Independent Fiscal Office Shows Improved Economic Outlook, But Difficulty in Coming Fiscal Year

Pennsylvania’s economic situation coming out of the COVID-19 recession is more positive than economists were estimating in November, but trouble could lie ahead when lawmakers work to develop a balanced spending plan for the 2021-22 Fiscal Year.

This was the message conveyed last week as the Independent Fiscal Office presented its Economic and Budget Outlook for Fiscal Years 2020-21 to 2025-26. IFO Executive Director Matthew Knittel said during a virtual briefing that their projection for the end of the current Fiscal Year is a balance of $1.5 billion – far better than the “zero” on the General Fund financial statement that was estimated in November. Knittel said this change was based on the improved economic outlook and the stronger-than-expected revenue collections that have come in in the months since.

However, Knittel acknowledged that the current year’s budget was balanced with one-time fund transfers and federal stimulus funding, which means lawmakers likely face a significant structural deficit next year. The IFO’s outlook forecasts a $2.5 billion deficit for the coming fiscal year – absent any potential federal dollars appropriated by Congress to help states through the current economic situation. The IFO also warned that most of the state’s job losses since spring 2020 are likely to take longer to return, if at all, which can present employment problems that could reverberate for years.

According to a Capitolwire story that did a deep-dive into the IFO’s outlook, Pennsylvania’s latest employment data (for November) shows 455,000 fewer people employed than a year ago, a number that could rise when December data is released. Knittel opined that a concurrent rise in productivity simply means employers have become more productive from recent changes they’ve implemented and he’s doubtful that many of those lost jobs will return. “It’s a permanent loss to a lower growth path, and that’s one of the main things that’s driving the larger structural deficit,” Knittel said.
::::
= TASK TO CARRY OUT =
Please copy the article on the Independent Fiscal Office's economic outlook word for word, from its headline to its last sentence.
::::
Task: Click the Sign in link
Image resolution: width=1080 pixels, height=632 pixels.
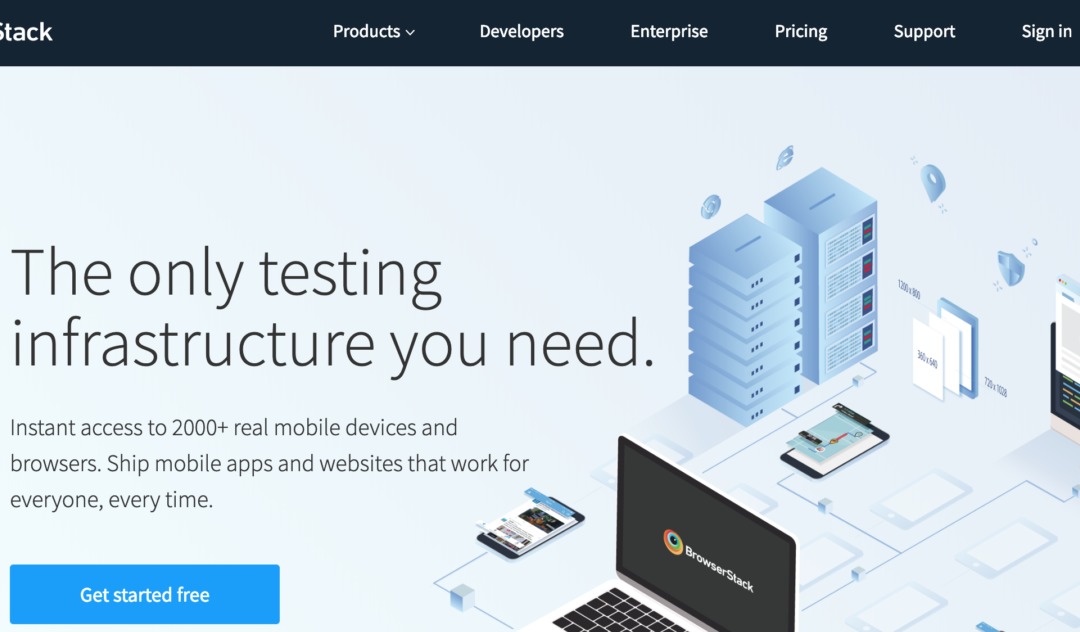Action: pyautogui.click(x=1046, y=32)
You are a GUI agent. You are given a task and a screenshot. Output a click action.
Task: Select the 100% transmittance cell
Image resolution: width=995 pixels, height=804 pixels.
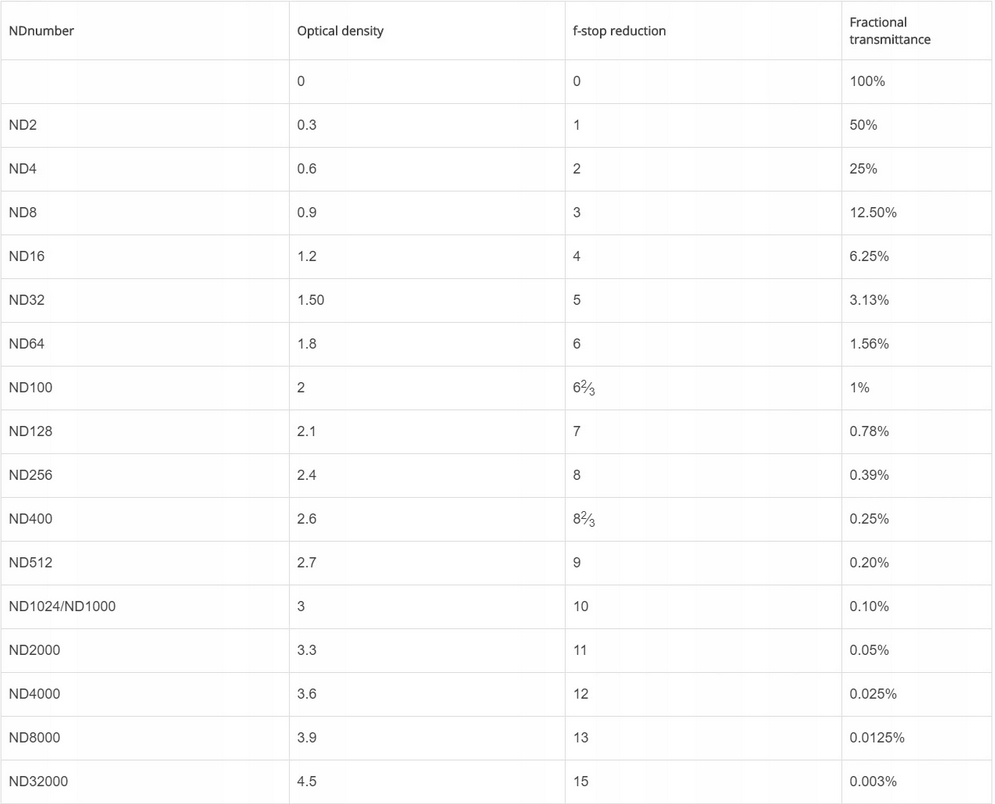click(867, 81)
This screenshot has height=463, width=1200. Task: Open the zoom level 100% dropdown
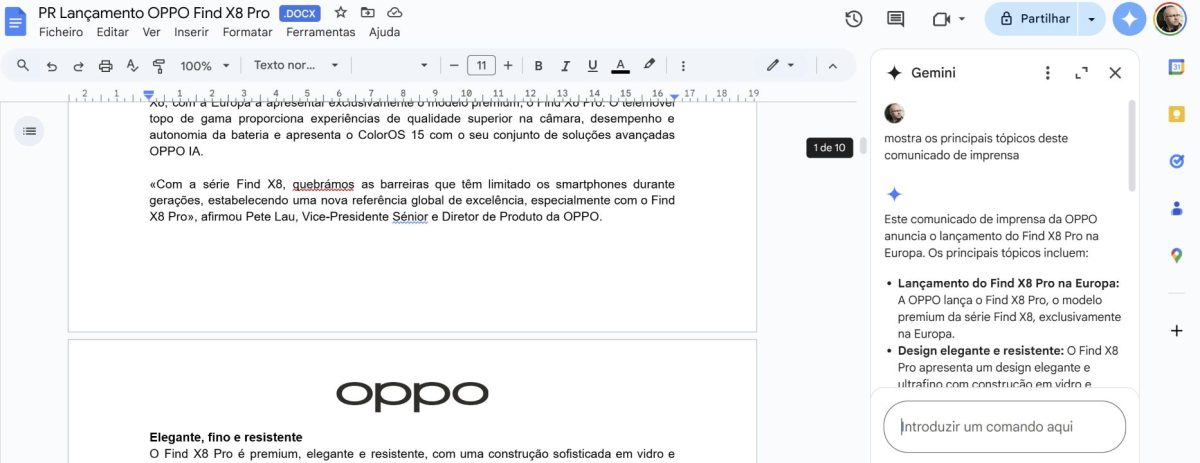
::::
= YOUR RESPONSE =
Independent Fiscal Office Shows Improved Economic Outlook, But Difficulty in Coming Fiscal Year

Pennsylvania’s economic situation coming out of the COVID-19 recession is more positive than economists were estimating in November, but trouble could lie ahead when lawmakers work to develop a balanced spending plan for the 2021-22 Fiscal Year.

This was the message conveyed last week as the Independent Fiscal Office presented its Economic and Budget Outlook for Fiscal Years 2020-21 to 2025-26. IFO Executive Director Matthew Knittel said during a virtual briefing that their projection for the end of the current Fiscal Year is a balance of $1.5 billion – far better than the “zero” on the General Fund financial statement that was estimated in November. Knittel said this change was based on the improved economic outlook and the stronger-than-expected revenue collections that have come in in the months since.

However, Knittel acknowledged that the current year’s budget was balanced with one-time fund transfers and federal stimulus funding, which means lawmakers likely face a significant structural deficit next year. The IFO’s outlook forecasts a $2.5 billion deficit for the coming fiscal year – absent any potential federal dollars appropriated by Congress to help states through the current economic situation. The IFO also warned that most of the state’s job losses since spring 2020 are likely to take longer to return, if at all, which can present employment problems that could reverberate for years.

According to a Capitolwire story that did a deep-dive into the IFO’s outlook, Pennsylvania’s latest employment data (for November) shows 455,000 fewer people employed than a year ago, a number that could rise when December data is released. Knittel opined that a concurrent rise in productivity simply means employers have become more productive from recent changes they’ve implemented and he’s doubtful that many of those lost jobs will return. “It’s a permanent loss to a lower growth path, and that’s one of the main things that’s driving the larger structural deficit,” Knittel said.